The lost treasure of 17 tons of Mexican gold.


Where is the lost 17 tons of Mexican gold?

April 5, 1933 President Roosevelt issued an executive order over the gold standards, which forbid US citizens from hoarding or owning private. On January 17, 1934, President Roosevelt signed the Gold Act. The Federal Reserve set the price of gold at $35.00 per troy ounce. This helped with making the Federal Reserve stronger and the foreign debt easier to amortize.

A few years earlier Professor Morada had predicted this outcome. His group known as the Trabuco group purchased to buy all the Mexican gold at $20.67 or less if possible, hold it, and then sell it in the United States.

His prediction was that gold in the US could go as high as $40 per ounce by 1935 or 1936. Professor Morada at the time planned a way for the group to smuggle the Mexican gold into the US and sell it for a huge profit. Before he had the deal completed he had already stored around 8 tons of gold and another of his group, Ricardo Artega, had stored 4 tons.

In August of 1933, Trabuco and two other employees drove over the border of the US explaining they were going hunting in New Mexico. In New Mexico, they told officials they had permits to hunt in Colorado. While here, they contacted various crop dusting companies until they found Salt Lake Flyers and one of their best pilots, Bill Elliot. Elliot with the money sent to him for fuel in the amount of $200 visited Trabuco in Kirkland, New Mexico.

A deal was agreed in that Trabuco would supply all the fuel, the groceries and $2,500 per flight to bring the Mexican gold to the US. The rest of 1933 was used to carry the bullion from Mexico to what we call Four Corners. Of course, the Mexicans were patrolling the area to ensure the plane and its contents would go undiscovered.

It was reported that Elliot made 10 flights from August 1933 until November 1933 in order to move all the Mexican gold.

On January 17, 1934, the Gold Act was signed and enacted. This is not what Trabuco had really expected. The order was that all banks, storage refiners, and brokers had to turn their gold over to the federal mint, which would give them paper money in its place at $35.00 per ounce. The bad news was that it became illegal for private citizens to turn in their gold or they could face the illegal storage laws violation that had been enacted earlier. It was also illegal to sell to anyone except for the federal mints. Exporting or selling gold to foreigners was also against the law.

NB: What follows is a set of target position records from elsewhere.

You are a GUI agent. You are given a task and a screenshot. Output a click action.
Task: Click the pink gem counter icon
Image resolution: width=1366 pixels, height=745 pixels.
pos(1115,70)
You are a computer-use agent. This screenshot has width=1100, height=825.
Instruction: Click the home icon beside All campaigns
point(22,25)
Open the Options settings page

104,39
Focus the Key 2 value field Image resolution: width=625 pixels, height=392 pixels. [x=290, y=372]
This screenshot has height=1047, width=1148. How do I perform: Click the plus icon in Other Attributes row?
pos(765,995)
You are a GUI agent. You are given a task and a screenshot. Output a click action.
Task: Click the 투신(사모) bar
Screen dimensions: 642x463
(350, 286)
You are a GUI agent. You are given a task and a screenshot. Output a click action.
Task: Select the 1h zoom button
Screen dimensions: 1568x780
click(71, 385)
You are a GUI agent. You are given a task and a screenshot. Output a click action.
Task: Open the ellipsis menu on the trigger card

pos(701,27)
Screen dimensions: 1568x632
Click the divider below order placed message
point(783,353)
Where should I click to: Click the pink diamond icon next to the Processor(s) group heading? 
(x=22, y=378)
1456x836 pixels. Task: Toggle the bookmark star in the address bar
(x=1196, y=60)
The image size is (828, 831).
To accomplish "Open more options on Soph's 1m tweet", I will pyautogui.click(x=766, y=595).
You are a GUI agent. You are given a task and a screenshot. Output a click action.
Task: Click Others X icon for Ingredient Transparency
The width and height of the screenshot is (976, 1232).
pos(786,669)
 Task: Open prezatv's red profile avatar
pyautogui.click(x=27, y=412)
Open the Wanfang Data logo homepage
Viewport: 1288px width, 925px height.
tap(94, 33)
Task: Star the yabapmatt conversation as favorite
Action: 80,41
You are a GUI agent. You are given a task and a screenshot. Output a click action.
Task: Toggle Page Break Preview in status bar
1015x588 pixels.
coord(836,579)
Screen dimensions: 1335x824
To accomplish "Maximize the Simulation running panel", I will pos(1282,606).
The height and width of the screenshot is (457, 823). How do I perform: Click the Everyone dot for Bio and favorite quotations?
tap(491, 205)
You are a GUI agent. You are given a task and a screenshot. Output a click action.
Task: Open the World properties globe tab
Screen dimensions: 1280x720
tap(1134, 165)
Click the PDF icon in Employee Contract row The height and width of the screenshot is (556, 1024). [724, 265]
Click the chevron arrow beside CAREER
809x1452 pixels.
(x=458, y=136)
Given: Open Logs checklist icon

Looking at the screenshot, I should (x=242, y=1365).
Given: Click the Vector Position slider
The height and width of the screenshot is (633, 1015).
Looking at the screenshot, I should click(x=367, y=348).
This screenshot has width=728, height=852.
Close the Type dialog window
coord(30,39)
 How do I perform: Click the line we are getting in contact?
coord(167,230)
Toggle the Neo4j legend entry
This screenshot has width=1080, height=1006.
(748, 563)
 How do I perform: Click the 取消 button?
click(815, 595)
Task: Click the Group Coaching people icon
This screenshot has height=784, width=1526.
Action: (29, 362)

Late in 1935, Trabuco went back to the US to begin selling the Mexican gold. He went back to his group after his visit to explain that selling in the US could be impossible and they should look at a different plan. The reason he came back with this report is that he spoke with private broker in Denver, Colorado that explained no private broker would touch foreign gold.

He learned at Denver, no private broker would touch foreign gold. Trabuco's plan was to acquire a trusted Latino U.S. citizen partner, file a mining claim and filter the bullion through the mine records to the federal mint sales.

A bit of history occurred with several members of the Trabuco group dying from either illness or World War II. At the end of the war, the only surviving member was Trabuco.

Trabuco tried on various occasions to sell his gold; however, all were met with problems. During 1933 and 1934, it is believed the gold was stored near by the Shiprock area, on the Indian reservation, however, at a later date he did move the gold to his private site. Searches have been made throughout the area, but the gold has never been recovered.

The lost treasure of 17 tons of Mexican gold.

 The lost treasure of 17 tons of Mexican gold.